Target pointing data

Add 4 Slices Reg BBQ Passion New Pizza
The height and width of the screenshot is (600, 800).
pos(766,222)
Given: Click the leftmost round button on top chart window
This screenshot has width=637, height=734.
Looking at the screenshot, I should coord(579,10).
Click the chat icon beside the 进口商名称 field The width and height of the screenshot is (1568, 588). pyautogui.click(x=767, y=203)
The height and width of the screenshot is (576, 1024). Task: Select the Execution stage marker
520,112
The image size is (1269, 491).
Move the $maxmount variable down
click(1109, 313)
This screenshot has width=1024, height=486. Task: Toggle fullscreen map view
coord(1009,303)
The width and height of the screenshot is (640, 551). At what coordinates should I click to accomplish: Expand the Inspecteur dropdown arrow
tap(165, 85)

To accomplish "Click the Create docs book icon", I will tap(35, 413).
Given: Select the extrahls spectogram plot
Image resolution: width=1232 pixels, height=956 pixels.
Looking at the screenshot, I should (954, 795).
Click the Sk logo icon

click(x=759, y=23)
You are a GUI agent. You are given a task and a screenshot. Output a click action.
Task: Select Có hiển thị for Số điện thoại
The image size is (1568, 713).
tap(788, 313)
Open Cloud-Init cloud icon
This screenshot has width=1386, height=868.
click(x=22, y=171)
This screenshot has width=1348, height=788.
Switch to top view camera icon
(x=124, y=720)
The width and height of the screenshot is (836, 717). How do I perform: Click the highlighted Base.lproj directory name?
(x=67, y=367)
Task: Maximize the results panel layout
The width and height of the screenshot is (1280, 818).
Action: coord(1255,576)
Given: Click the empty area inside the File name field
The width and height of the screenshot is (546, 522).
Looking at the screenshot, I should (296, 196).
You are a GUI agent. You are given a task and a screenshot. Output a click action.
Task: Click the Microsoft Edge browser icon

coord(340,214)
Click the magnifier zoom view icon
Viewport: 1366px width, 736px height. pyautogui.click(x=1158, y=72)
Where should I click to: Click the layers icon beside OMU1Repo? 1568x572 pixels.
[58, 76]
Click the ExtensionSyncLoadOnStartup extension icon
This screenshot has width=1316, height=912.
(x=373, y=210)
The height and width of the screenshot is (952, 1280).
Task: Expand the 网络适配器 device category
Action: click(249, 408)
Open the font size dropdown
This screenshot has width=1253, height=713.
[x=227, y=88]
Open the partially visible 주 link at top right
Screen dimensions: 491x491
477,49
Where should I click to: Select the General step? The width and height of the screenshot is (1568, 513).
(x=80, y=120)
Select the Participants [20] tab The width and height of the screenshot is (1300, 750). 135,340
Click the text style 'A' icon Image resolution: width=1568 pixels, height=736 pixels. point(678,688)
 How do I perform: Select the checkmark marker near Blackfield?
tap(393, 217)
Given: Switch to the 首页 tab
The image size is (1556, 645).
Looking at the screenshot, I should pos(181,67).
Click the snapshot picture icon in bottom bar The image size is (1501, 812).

* SHORT EXERCISE
Rewrite all of the records with every instance of "dropdown" changed to "drop-down". Leave everything else the same.

* OUTPUT OF THE EXERCISE
Add 4 Slices Reg BBQ Passion New Pizza
The height and width of the screenshot is (600, 800).
pos(766,222)
Given: Click the leftmost round button on top chart window
This screenshot has width=637, height=734.
Looking at the screenshot, I should coord(579,10).
Click the chat icon beside the 进口商名称 field The width and height of the screenshot is (1568, 588). pyautogui.click(x=767, y=203)
The height and width of the screenshot is (576, 1024). Task: Select the Execution stage marker
520,112
The image size is (1269, 491).
Move the $maxmount variable down
click(1109, 313)
This screenshot has width=1024, height=486. Task: Toggle fullscreen map view
coord(1009,303)
The width and height of the screenshot is (640, 551). At what coordinates should I click to accomplish: Expand the Inspecteur drop-down arrow
tap(165, 85)

To accomplish "Click the Create docs book icon", I will tap(35, 413).
Given: Select the extrahls spectogram plot
Image resolution: width=1232 pixels, height=956 pixels.
Looking at the screenshot, I should (954, 795).
Click the Sk logo icon

click(x=759, y=23)
You are a GUI agent. You are given a task and a screenshot. Output a click action.
Task: Select Có hiển thị for Số điện thoại
The image size is (1568, 713).
tap(788, 313)
Open Cloud-Init cloud icon
This screenshot has width=1386, height=868.
click(x=22, y=171)
This screenshot has width=1348, height=788.
Switch to top view camera icon
(x=124, y=720)
The width and height of the screenshot is (836, 717). How do I perform: Click the highlighted Base.lproj directory name?
(x=67, y=367)
Task: Maximize the results panel layout
The width and height of the screenshot is (1280, 818).
Action: coord(1255,576)
Given: Click the empty area inside the File name field
The width and height of the screenshot is (546, 522).
Looking at the screenshot, I should (296, 196).
You are a GUI agent. You are given a task and a screenshot. Output a click action.
Task: Click the Microsoft Edge browser icon

coord(340,214)
Click the magnifier zoom view icon
Viewport: 1366px width, 736px height. pyautogui.click(x=1158, y=72)
Where should I click to: Click the layers icon beside OMU1Repo? 1568x572 pixels.
[58, 76]
Click the ExtensionSyncLoadOnStartup extension icon
This screenshot has width=1316, height=912.
(x=373, y=210)
The height and width of the screenshot is (952, 1280).
Task: Expand the 网络适配器 device category
Action: click(249, 408)
Open the font size drop-down
This screenshot has width=1253, height=713.
[x=227, y=88]
Open the partially visible 주 link at top right
Screen dimensions: 491x491
477,49
Where should I click to: Select the General step? The width and height of the screenshot is (1568, 513).
(x=80, y=120)
Select the Participants [20] tab The width and height of the screenshot is (1300, 750). 135,340
Click the text style 'A' icon Image resolution: width=1568 pixels, height=736 pixels. point(678,688)
 How do I perform: Select the checkmark marker near Blackfield?
tap(393, 217)
Given: Switch to the 首页 tab
The image size is (1556, 645).
Looking at the screenshot, I should pos(181,67).
Click the snapshot picture icon in bottom bar The image size is (1501, 812).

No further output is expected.